Job Description
Location: Pune, India
About the Role
We are looking for a Principal DevOps Engineer to join our high-impact team in Pune, India.
You will lead the design and implementation of scalable, secure, and highly available
infrastructure across both cloud and on-premise environments. This role demands a deep
understanding of Linux systems, infrastructure automation, and performance tuning,
especially in high-performance computing (HPC) setups.
As a technical leader, you ll collaborate closely with development, QA, and operations teams
to drive DevOps best practices, tool adoption, and overall infrastructure reliability.
Key Responsibilities
Design, build, and maintain Linux-based infrastructure across cloud (primarily AWS) and physical data centers.
Implement and manage Infrastructure as Code (IaC) using tools such as CloudFormation, Terraform, Ansible, and Chef.
Develop and manage CI/CD pipelines using Jenkins, Git, and Gerrit to support continuous delivery.
Automate provisioning, configuration, and software deployments with Bash, Python, Ansible, etc.
Set up and manage monitoring/logging systems like Prometheus, Grafana, and ELK stack.
Optimize system performance and troubleshoot critical infrastructure issues related to networking, filesystems, and services.
Configure and maintain storage and filesystems including ext4, xfs, LVM, NFS, iSCSI, and potentially Lustre.
Manage PXE boot infrastructure using Cobbler/Kickstart, and create/maintain custom ISO images.
Implement infrastructure security best practices, including IAM, encryption, and firewall policies.
Act as a DevOps thought leader, mentor junior engineers, and recommend tooling and process improvements.
Maintain clear and concise documentation of systems, processes, and best practices.
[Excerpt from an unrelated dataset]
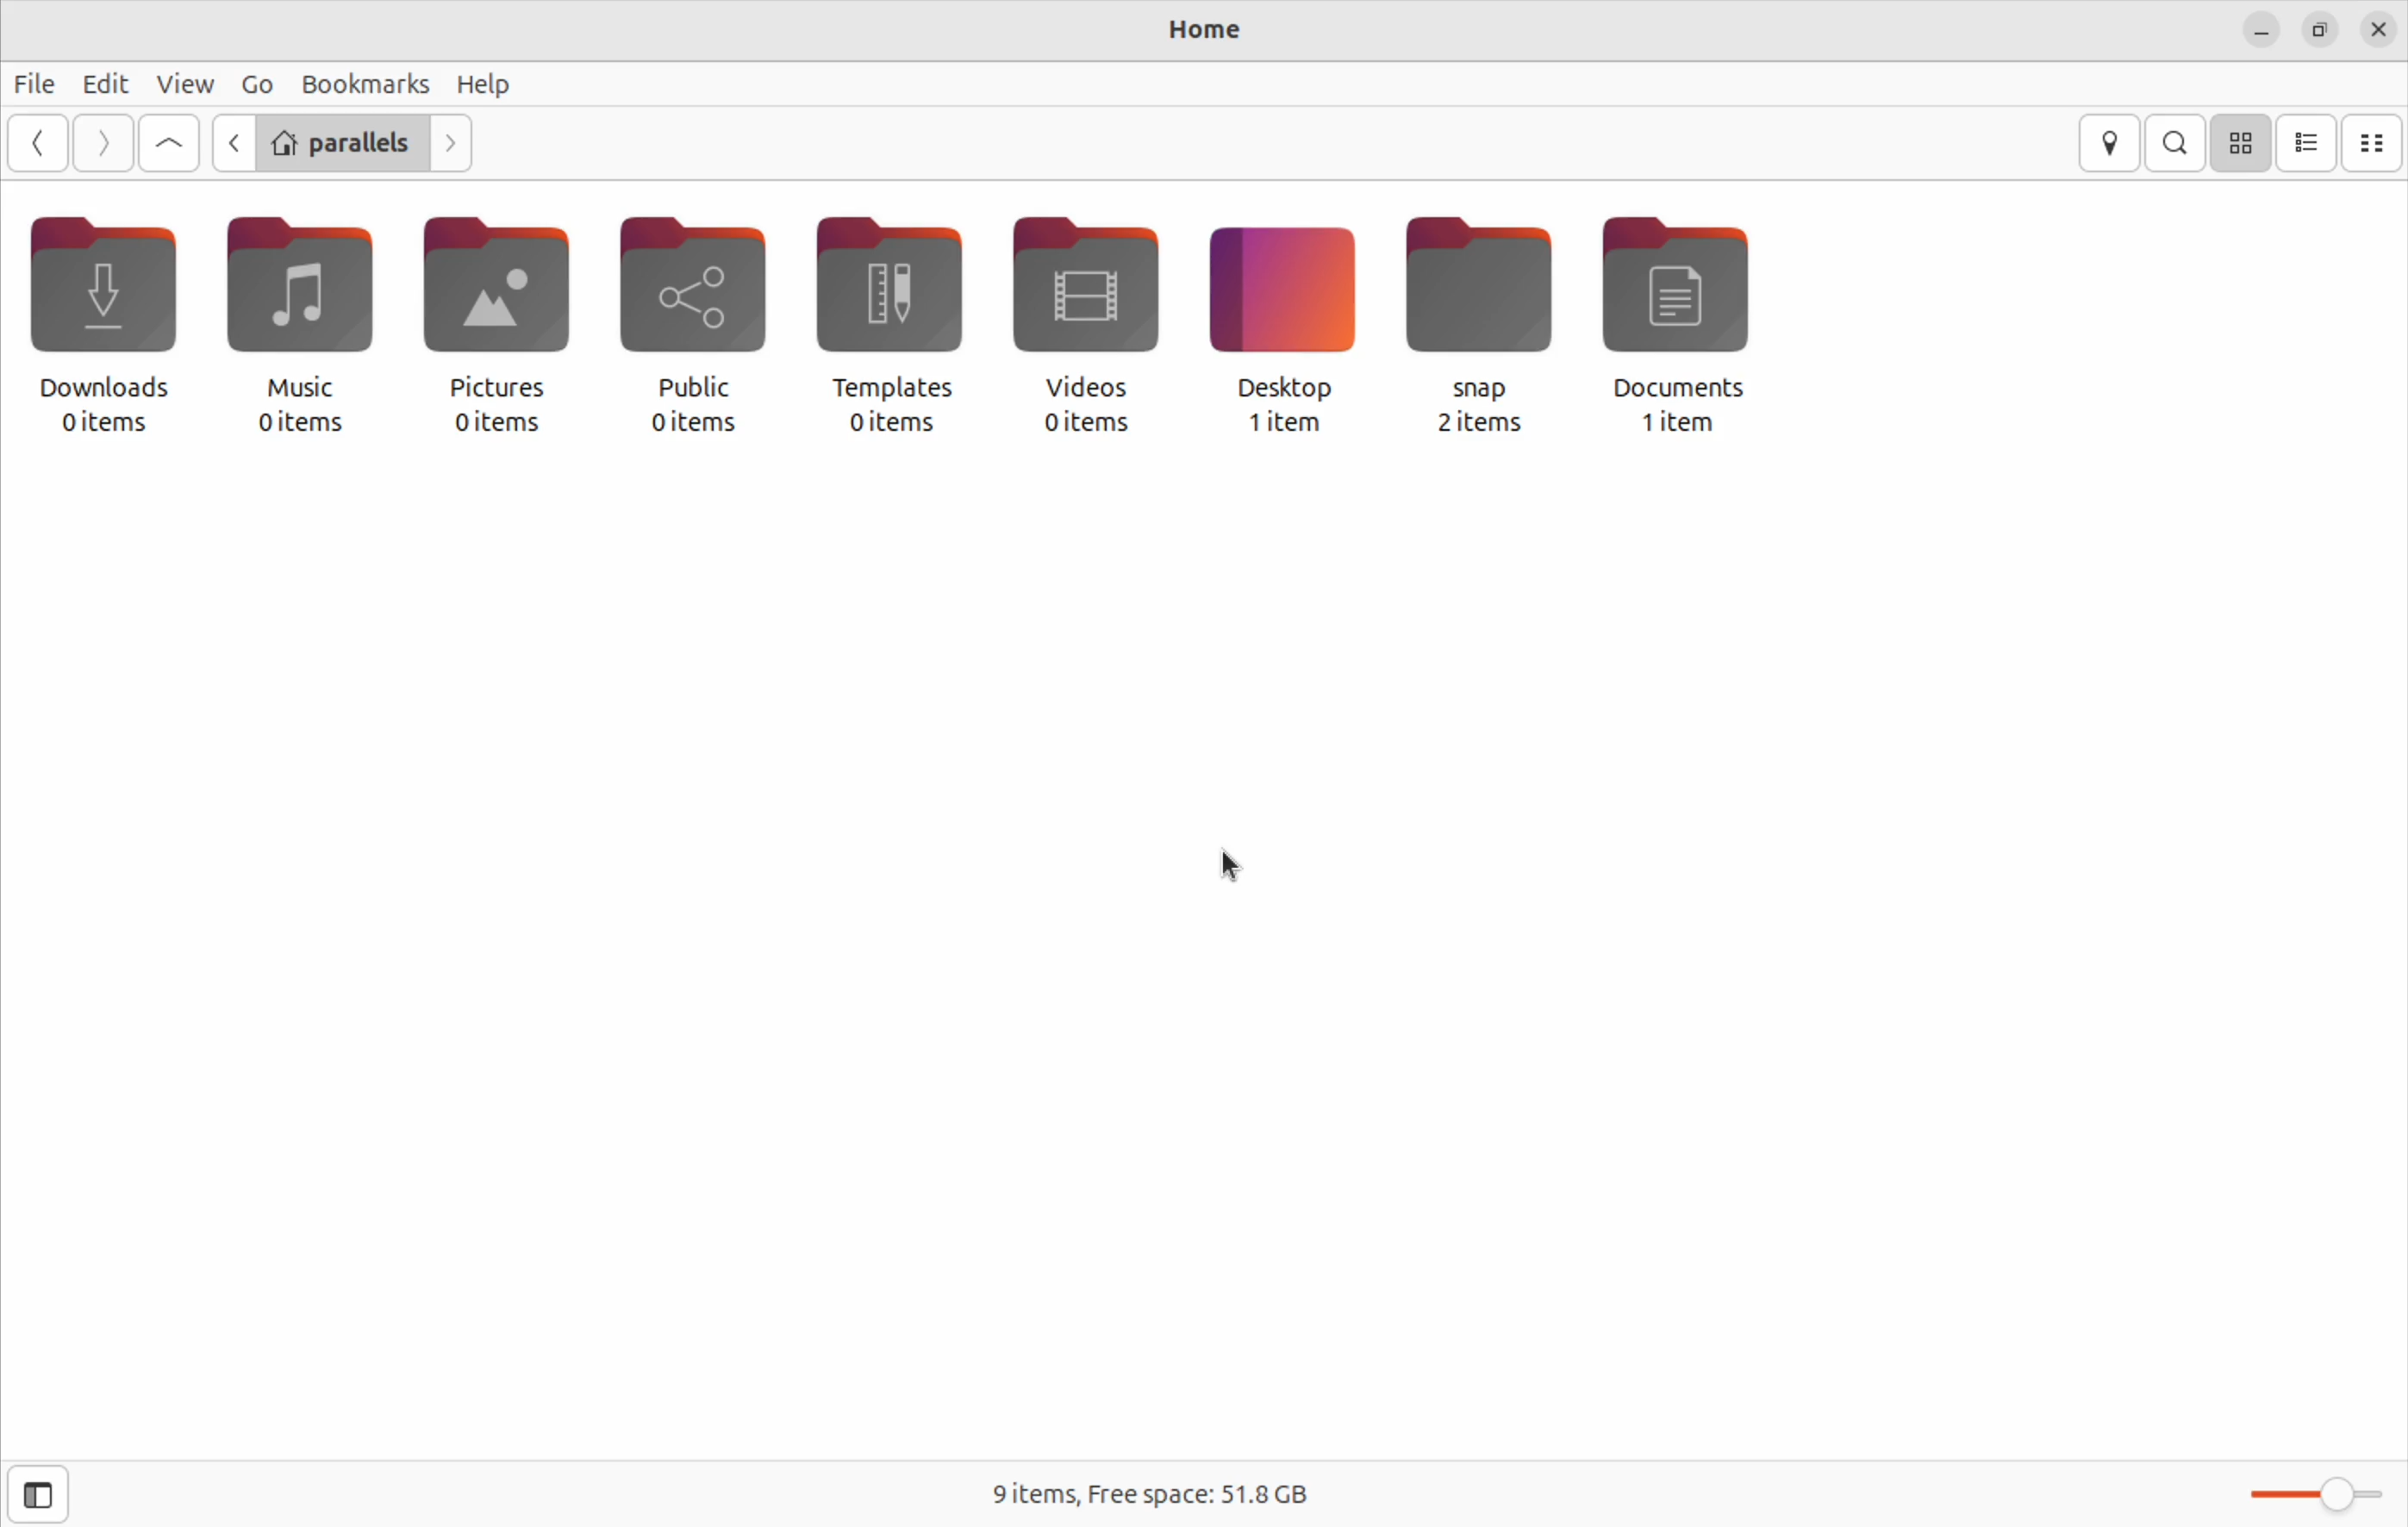  Describe the element at coordinates (449, 145) in the screenshot. I see `forward` at that location.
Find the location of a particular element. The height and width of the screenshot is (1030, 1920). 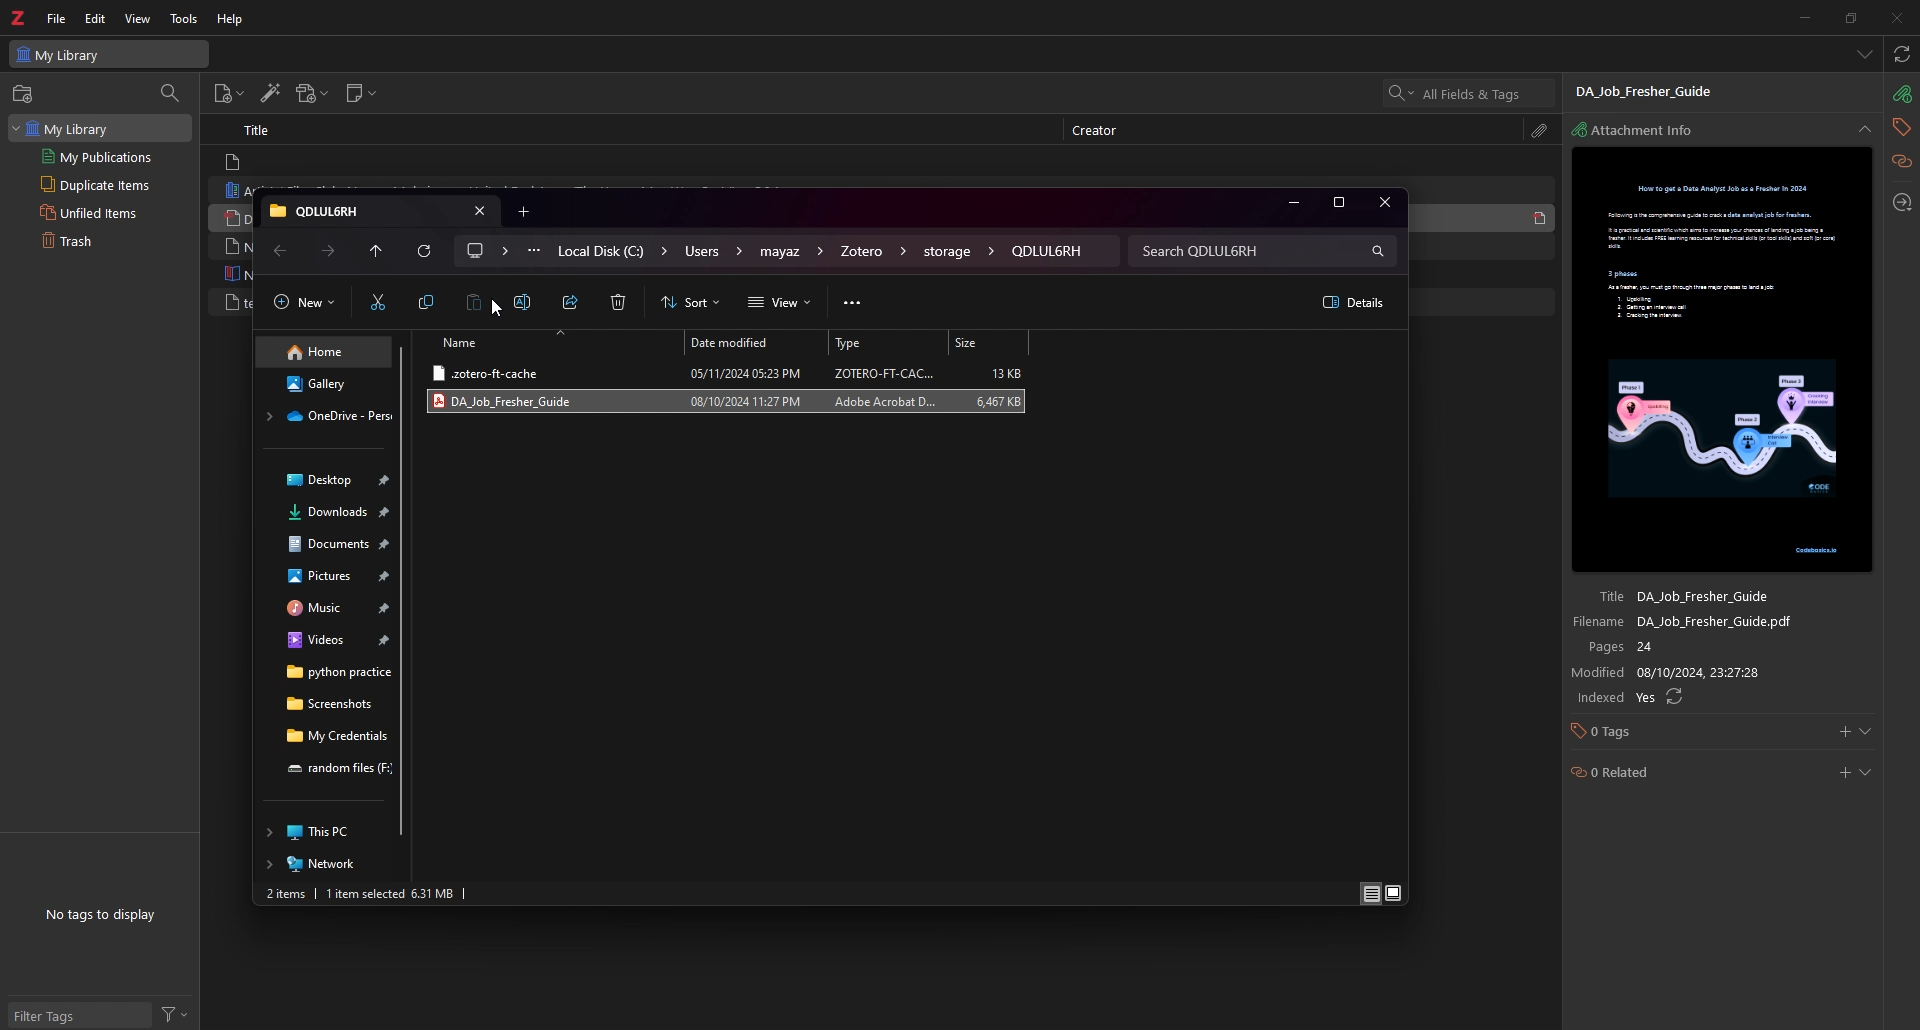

Collaborate with cross-functional teams to ensure reliable and scalable application delivery.
Required Skills Experience
9+ years of experience in DevOps, SRE, or Infrastructure Engineering.
Deep expertise in Linux system administration, especially around storage, networking, and process control.
Strong proficiency in scripting (e.g., Bash, Python) and configuration management tools (Chef, Ansible).
Proven experience in managing on-premise data center infrastructure, including provisioning and PXE boot tools.
Familiar with CI/CD systems, Agile workflows, and Git-based source control (Gerrit/GitHub).
Experience with cloud services, preferably AWS, and hybrid cloud models.
Knowledge of virtualization (e.g., KVM, Vagrant) and containerization (Docker, Podman, Kubernetes).
Excellent communication, collaboration, and documentation skills.
Nice to Have
Hands-on with Lustre or other distributed/parallel filesystems.
Experience in HPC (High-Performance Computing) environments.
Familiarity with Kubernetes deployments in hybrid clusters.